Our mischievous, always gentle, butter eating, bird hunting, loving boy let us know that it was his time to go a few weeks back. We were so very sad yet grateful for all the time we had with him and for all the unconditional love he’d shown us. The hardest part of saying goodbye was explaining to Willie’s young master, our almost 4 year old, that Willie was never coming home.
Talking about death with your kids ranks right up there as one of the most challenging things we must do as parents. Don’t be surprised if you see decreased social skills, regression in toileting, anxiousness, and needy behaviors with your young ones. We definitely saw a bit of anxiousness and neediness in our little guy. Luckily for us, we have an amazing preschool teacher who, along with leading early childhood educator Bev Bos, shared some tips on how to deal:
Children’s Understanding of Death
Ages 2 to 4: At this stage children don’t believe death is final. It is temporary and reversible. They attempt to equate it with something they know (sleep, parents going on vacation, etc). They are more interested in what death means right now (pet/person is never coming back) rather than how it
Ages 4 to 10: Children at this stage understand that everything that lives will die, although they may or may not apply this to themselves. This is fine and normal. They play many imaginary games like ghost, superheroes, and role play in an attempt to understand death and to deal with their fears. Children will often play dead and pretend to have funerals and other practices.
Ages 10+: At this stage, children understand that death is personal, inevitable, universal and final. They may have fears related to this understanding.
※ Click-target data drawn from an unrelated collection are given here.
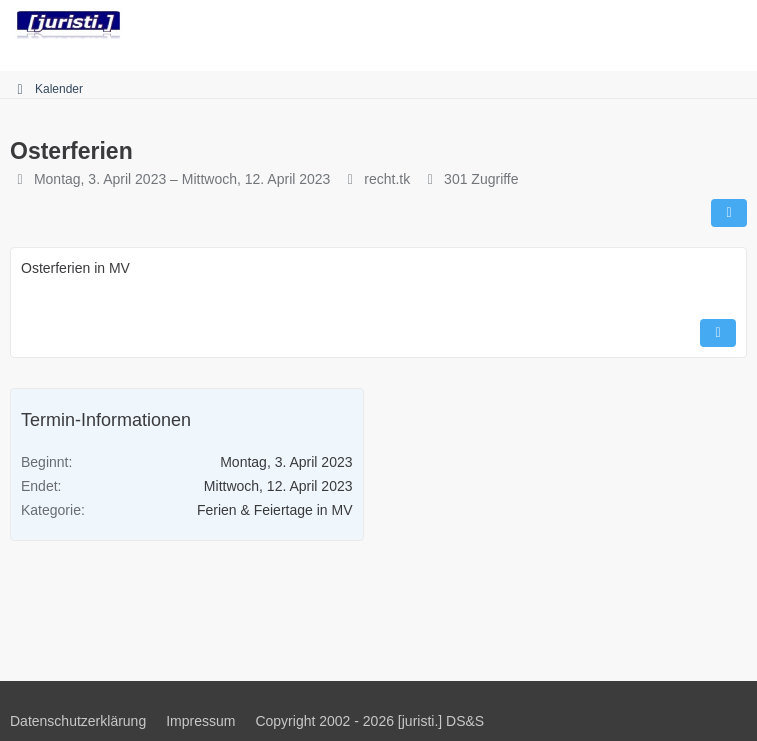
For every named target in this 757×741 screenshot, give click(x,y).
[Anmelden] (681, 25)
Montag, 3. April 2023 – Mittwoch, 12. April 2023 (182, 179)
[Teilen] (729, 213)
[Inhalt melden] (718, 333)
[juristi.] (68, 25)
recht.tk (387, 179)
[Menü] (731, 25)
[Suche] (631, 25)
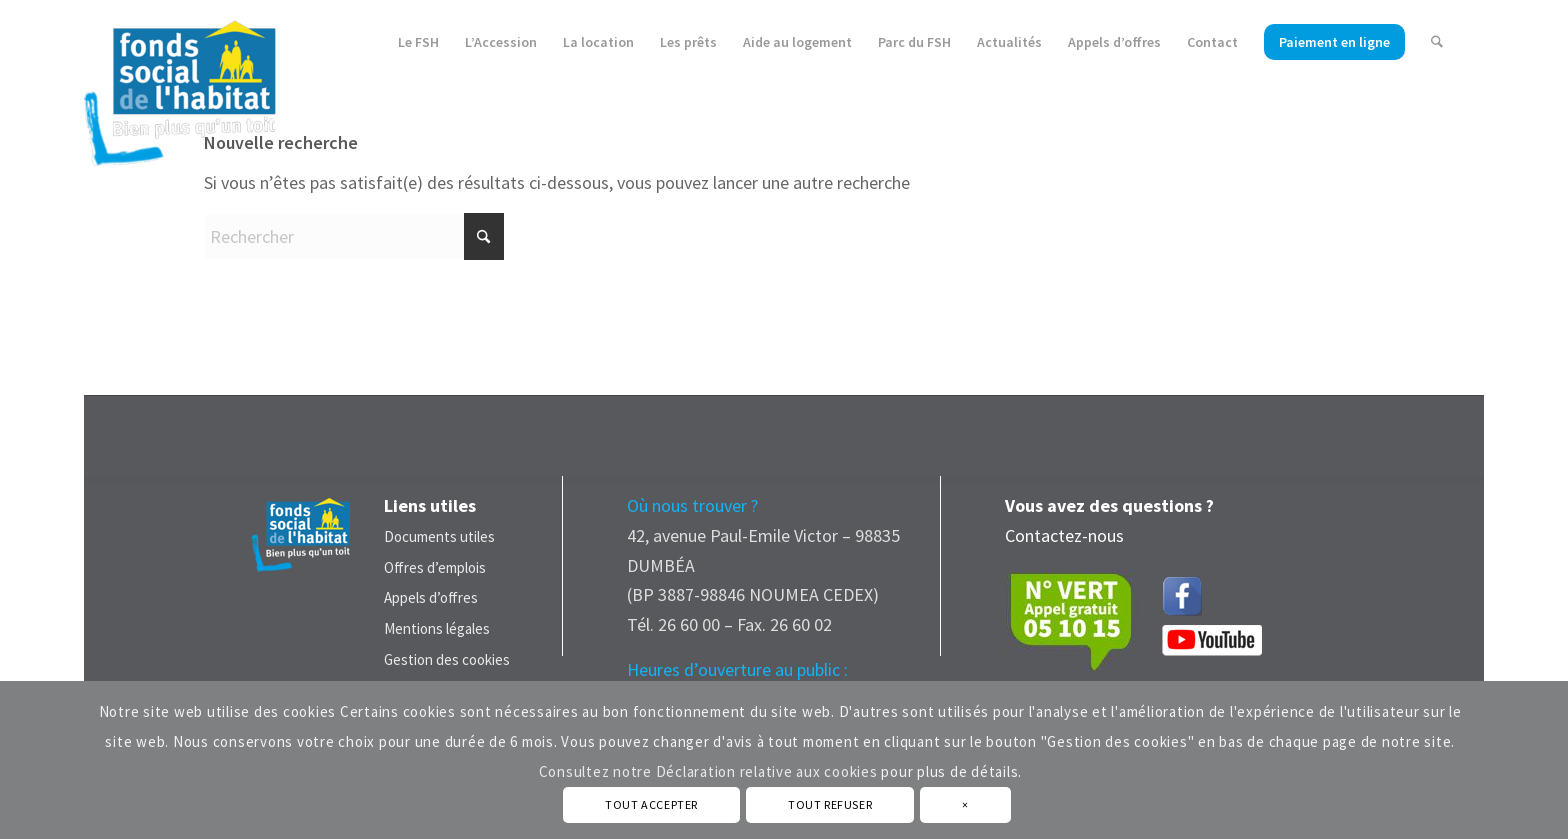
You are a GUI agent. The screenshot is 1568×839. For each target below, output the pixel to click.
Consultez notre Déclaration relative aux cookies (708, 771)
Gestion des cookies (447, 659)
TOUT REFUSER (830, 804)
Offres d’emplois (435, 567)
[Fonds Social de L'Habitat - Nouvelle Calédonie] (179, 84)
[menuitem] (419, 42)
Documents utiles (439, 536)
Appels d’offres (431, 597)
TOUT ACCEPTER (651, 804)
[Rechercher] (1437, 42)
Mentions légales (437, 628)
At all ages, part of the fear of death, for children, is that they will be separated from their parents.
Helping children understand death:
- Use the word “dead.”
- Make sure the children know the pet/person who died doesn’t hurt.
- Let/encourage children to ask questions
- Have books about death and be sure to have read them already
- Allow children to grieve in their own way
- Share your feelings with the child
- One of the best ways to show support for the child is by maintaining the child’s daily routine, perhaps even simplifying the routine
- Spend extra nurturing time together
- Name what is lost, i.e. time together with your pet
- Name what is left: memories, photos, mementos, pet toys
- If asked if you are going to die, answer honestly, “No, I’m not going to die right now.”